Metin alıntısı:
________________

Mesajı Okuyun
Old 04-01-2021, 09:59   #3
dermez

 
Varsayılan

Merhaba,

Dediğiniz gibi diğer meslektaşımızın da yazdığı üzere ölü kişiye dava açılamıyor. Eğer mirasçılardan hiçbirini öğrenemiyorsanız, nüfus dairesi de sözlü olarak bilgi vermiyor ise Avukatlık Kanunu m.2 kapsamında nüfus kayıt örneği vermiyorlar ise bile bilgi vermek yükümlülüğünde olduklarını söyleyin. Yine vermezler ise yazılı başvuruda bulunun ve yazılı red kararı isteyin. Eğer ki yine talebin reddi verirlerse idare mahkemesine başvurabilirsiniz fakat buradan da red gelebilir ve süreç çok uzar.

Yine benzer bi konuda bilgi verme yükümlülüğü kapsamında işinize yarayabilecek bir kararı aşağıya koyuyorum. Fakat tam tersi nüfus kayıt örneğinin avukatlara verilmeyeceği yönünde de Danıştay kararı var, onu da ekliyorum. Yazılı başvurunuzda kendi müvekkil vekaletnamenizi, dava açma niyetinizi, dava için bilgi toplama kapsamında mirasçı bilgilerine ihtiyaç duyduğunuzu, tapu kaydını (takpas'dan alabilirsiniz) eklerseniz öncelikle nüfus kayıt örneği, yoksa kaydı inceleme şeklinde talebinde bulunur, aşağıdaki ilk kararı da eklerseniz talebinizi reddetmezler sanıyorum. Hiç yoktan nüfus kayıt örneği alamasanız bile 1 adet mirasçının ismini öğrenebilirseniz davayı onun üzerinden açarak dilekçeye "diğer mirasçıların tespiti için tarafımıza veraset ilamı alabilmek için yetki verilmesi" talebini eklerseniz dava sırasında ara karar ile yetki verilmesi halinde alacağınız veraset ilamı ile diğer mirasçıları da dahili davalı olarak ekleyebilirsiniz.

Eğer ki hiçbir türlü nüfusdan bilgi alamazsanız Uyap'dan ölü kişilere dava açılamıyor, fakat T.C. girmeden sadece davalının adı yazılarak dava açılabiliyor. Buraya davalı olarak murisi yazabilirsiniz. Fakat dava dilekçesinde mutlaka murisin mirasçılarının davalı olduğunu belirtin. Yine dilekçenize "Davalılar: Muris A'nın mirasçıları (mahkemece verilecek yetki belgesi ile alınacak veraset ilamı ile tüm mirasçılar tespit edilerek dahili davalı olarak eklenecektir." şeklinde bir kayıt eklerseniz sorun olmaz sanıyorum.

________________

Veriler:
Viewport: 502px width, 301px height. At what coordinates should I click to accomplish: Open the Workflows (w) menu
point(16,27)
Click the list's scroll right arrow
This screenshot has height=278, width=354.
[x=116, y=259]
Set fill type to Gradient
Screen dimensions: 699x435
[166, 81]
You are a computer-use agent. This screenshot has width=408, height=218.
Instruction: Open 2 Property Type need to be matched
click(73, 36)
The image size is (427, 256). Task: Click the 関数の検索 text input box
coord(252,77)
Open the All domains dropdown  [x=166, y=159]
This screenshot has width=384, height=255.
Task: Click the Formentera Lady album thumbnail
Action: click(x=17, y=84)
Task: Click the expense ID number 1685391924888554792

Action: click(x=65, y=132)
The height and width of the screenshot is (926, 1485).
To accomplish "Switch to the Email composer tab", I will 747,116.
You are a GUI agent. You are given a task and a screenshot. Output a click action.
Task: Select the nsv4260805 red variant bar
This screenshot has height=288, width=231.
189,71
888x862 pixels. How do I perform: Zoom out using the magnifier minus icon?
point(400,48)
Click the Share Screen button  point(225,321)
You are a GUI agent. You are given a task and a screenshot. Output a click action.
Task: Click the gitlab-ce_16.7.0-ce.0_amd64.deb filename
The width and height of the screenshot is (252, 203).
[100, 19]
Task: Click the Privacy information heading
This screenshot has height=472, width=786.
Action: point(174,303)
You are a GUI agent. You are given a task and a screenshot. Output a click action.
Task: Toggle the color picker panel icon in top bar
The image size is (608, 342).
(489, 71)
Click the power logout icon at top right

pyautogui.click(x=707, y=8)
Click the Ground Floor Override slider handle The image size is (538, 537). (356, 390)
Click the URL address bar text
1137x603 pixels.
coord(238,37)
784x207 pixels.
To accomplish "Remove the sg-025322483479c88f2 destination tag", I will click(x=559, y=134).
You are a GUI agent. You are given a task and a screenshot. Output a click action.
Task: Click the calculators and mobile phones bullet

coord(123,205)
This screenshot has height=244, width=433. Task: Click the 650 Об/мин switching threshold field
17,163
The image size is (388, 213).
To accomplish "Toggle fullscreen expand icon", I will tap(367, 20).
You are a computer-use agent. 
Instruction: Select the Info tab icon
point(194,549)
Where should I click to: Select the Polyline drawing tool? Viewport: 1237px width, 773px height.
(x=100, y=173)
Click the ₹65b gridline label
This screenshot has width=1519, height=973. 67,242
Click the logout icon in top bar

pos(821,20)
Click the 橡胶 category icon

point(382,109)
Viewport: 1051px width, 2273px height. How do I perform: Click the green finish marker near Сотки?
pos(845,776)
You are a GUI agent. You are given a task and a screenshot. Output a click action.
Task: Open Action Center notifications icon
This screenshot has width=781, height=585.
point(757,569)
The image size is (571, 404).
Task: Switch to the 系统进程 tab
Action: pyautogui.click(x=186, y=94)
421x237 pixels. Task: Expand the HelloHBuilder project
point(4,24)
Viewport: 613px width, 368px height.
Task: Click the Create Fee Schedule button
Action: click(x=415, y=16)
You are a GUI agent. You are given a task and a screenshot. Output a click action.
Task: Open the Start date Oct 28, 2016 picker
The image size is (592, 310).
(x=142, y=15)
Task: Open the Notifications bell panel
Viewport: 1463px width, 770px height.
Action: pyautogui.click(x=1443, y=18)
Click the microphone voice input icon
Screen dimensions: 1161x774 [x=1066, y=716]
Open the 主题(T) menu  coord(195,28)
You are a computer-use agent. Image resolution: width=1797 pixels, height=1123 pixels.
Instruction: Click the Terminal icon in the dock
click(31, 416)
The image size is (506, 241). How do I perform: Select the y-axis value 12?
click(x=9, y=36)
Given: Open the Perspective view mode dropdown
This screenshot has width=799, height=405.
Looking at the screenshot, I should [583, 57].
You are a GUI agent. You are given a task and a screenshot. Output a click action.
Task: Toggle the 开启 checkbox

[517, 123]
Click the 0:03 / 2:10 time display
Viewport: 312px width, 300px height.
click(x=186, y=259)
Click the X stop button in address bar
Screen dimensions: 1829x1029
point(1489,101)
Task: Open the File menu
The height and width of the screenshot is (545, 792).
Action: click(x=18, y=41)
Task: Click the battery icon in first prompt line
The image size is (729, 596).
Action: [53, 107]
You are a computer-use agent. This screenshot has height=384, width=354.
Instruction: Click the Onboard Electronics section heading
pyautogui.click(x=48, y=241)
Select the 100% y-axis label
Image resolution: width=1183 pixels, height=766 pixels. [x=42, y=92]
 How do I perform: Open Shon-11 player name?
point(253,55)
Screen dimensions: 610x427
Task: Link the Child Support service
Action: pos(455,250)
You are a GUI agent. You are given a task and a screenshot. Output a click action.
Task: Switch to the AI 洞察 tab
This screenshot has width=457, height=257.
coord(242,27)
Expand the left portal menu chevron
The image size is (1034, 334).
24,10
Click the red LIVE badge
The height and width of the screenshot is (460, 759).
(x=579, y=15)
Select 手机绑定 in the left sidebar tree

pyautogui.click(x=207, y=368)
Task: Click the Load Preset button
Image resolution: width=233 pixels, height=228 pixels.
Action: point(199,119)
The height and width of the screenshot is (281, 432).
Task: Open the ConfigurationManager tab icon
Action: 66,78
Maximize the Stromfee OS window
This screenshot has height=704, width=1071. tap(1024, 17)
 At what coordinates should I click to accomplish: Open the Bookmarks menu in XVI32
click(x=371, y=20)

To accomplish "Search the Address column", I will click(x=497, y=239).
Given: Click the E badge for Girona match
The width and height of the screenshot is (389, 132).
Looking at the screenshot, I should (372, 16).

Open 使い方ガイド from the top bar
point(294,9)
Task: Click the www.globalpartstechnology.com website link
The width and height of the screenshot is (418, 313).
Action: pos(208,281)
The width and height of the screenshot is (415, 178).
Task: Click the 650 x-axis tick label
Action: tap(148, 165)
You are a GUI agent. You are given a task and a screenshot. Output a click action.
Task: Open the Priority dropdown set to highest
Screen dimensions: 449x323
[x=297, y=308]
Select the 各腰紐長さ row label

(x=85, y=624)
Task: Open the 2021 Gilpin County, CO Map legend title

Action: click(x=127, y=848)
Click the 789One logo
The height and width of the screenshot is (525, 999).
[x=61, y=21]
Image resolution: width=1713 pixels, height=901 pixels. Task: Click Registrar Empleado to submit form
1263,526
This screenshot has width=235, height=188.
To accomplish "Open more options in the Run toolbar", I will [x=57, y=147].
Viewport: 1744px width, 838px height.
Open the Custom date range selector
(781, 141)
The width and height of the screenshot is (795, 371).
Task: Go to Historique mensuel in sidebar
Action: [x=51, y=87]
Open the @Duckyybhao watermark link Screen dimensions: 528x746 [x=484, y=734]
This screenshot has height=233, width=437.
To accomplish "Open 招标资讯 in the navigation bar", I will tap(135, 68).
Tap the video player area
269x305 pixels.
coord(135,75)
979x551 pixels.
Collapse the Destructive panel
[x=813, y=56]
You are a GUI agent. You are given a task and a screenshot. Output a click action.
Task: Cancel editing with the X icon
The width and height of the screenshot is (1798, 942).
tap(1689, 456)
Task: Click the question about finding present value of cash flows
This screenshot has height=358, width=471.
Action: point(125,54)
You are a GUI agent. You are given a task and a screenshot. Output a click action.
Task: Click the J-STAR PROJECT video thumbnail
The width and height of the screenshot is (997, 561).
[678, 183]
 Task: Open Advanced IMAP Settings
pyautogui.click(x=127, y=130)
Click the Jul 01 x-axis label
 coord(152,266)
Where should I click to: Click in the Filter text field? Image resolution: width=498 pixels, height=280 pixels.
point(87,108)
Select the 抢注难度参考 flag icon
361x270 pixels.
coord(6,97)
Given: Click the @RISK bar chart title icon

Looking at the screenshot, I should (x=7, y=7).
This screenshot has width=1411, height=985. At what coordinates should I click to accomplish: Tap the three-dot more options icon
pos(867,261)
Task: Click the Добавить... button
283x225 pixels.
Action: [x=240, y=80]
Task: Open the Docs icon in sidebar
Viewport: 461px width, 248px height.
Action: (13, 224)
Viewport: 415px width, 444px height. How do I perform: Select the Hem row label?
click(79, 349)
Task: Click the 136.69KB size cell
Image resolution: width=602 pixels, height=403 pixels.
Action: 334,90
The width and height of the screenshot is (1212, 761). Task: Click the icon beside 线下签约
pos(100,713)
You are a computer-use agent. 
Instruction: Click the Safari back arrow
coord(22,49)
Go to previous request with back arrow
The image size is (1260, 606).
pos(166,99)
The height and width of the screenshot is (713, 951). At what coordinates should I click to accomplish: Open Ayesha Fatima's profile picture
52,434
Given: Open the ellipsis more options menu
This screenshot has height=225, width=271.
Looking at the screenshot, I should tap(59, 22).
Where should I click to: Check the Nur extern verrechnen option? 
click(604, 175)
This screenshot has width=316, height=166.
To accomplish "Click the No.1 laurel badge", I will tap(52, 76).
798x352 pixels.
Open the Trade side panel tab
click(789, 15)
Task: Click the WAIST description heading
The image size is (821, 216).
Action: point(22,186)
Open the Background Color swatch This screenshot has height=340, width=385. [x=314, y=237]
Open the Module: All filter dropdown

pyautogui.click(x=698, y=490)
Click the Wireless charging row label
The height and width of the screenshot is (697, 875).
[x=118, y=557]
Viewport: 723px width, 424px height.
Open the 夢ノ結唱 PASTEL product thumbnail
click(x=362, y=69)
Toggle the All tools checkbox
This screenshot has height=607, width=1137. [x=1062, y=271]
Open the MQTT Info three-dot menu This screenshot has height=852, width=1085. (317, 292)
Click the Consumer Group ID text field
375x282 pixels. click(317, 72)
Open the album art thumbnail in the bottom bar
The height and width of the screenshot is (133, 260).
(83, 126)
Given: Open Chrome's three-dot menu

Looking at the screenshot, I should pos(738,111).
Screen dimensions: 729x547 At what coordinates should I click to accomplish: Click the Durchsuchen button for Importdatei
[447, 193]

________________

Yönergeler:
**a.** Listede "Set fill type to Gradient" geçen satırdan "I will 747,116." geçen satıra kadar, iki uç da dahil, her şeyi boş satırları atlayarak Sıra ve Satır sütunlu bir Markdown tablosu olarak verir misiniz?
**b.** Ölen kişinin mirasçılarına dava açmayı anlatan metni kaldığı yerden devam ettirir misiniz?

Çıktılar:
**a.**
| Sıra | Satır |
|---|---|
| 1 | Set fill type to Gradient |
| 2 | Screen dimensions: 699x435 |
| 3 | [166, 81] |
| 4 | You are a computer-use agent. This screenshot has width=408, height=218. |
| 5 | Instruction: Open 2 Property Type need to be matched |
| 6 | click(73, 36) |
| 7 | The image size is (427, 256). Task: Click the 関数の検索 text input box |
| 8 | coord(252,77) |
| 9 | Open the All domains dropdown  [x=166, y=159] |
| 10 | This screenshot has width=384, height=255. |
| 11 | Task: Click the Formentera Lady album thumbnail |
| 12 | Action: click(x=17, y=84) |
| 13 | Task: Click the expense ID number 1685391924888554792 |
| 14 | Action: click(x=65, y=132) |
| 15 | The height and width of the screenshot is (926, 1485). |
| 16 | To accomplish "Switch to the Email composer tab", I will 747,116. |

**b.**
Eğer ki mirasçılar mirası reddetmişlerse veya hükmen mirasın reddi davası açıp kazanmışlar ise artık mülkiyet mirasçılara geçmemiş olup halen murisin terekesinde kalacağından tereke tasfiye memuruna karşı işlem yapmanız gerekir sanıyorum. Tasfiye memuru atanması için de terekenin tespiti, terekenin iflası, terekenin resmen tasfiyesi konularını iyice araştırın derim.



T.C DANIŞTAY
10.Daire
Esas: 2014/ 6559
Karar: 2015 / 874
Karar Tarihi: 09.03.2015


ÖZET: Somut uyuşmazlıkta, davacının dilekçedeki davalı adres bilgilerine ilişkin eksiklerin tamamlanması için kendisine mahkemece kesin süre verilmesi ve bu süre sonunda sözkonusu eksikliğin giderilmemesi halinde davanın açılmamış sayılacağı sonucuyla muhatap olması ihtimali karşısında, sözkonusu adres bilgilerine erişimin hak arama hürriyeti ve adil yargılanma hakkı kapsamında değerlendirilmesi gerektiği sonucuna ulaşılmakta olup, avukat olan davacının davalıların adres bilgilerini öğrenmek için yaptığı başvurunun reddine ilişkin Zile Kaymakamlığı İlçe Nüfus Müdürlüğü'nün 27.09.2013 tarih ve 3142 sayılı işleminde hukuka uygunluk bulunmadığı anlaşılmaktadır.
(2709 S. K. m. 36) (5490 S. K. m. 44) (ANY. MAH. 11.09.2014 T. 2014/76 E. 2014/142 K.)

İstemin Özeti: Tokat İdare Mahkemesinin 15.10.2014 tarih ve E:2013/606, K:2014/608 sayılı kararının; hukuka aykırı olduğu öne sürülerek, 2577 sayılı Yasa’nın 49 uncu maddesi uyarınca temyizen incelenerek bozulması istenilmektedir.

Savunmanın Özeti: Temyiz isteminin reddi gerektiği savunulmaktadır.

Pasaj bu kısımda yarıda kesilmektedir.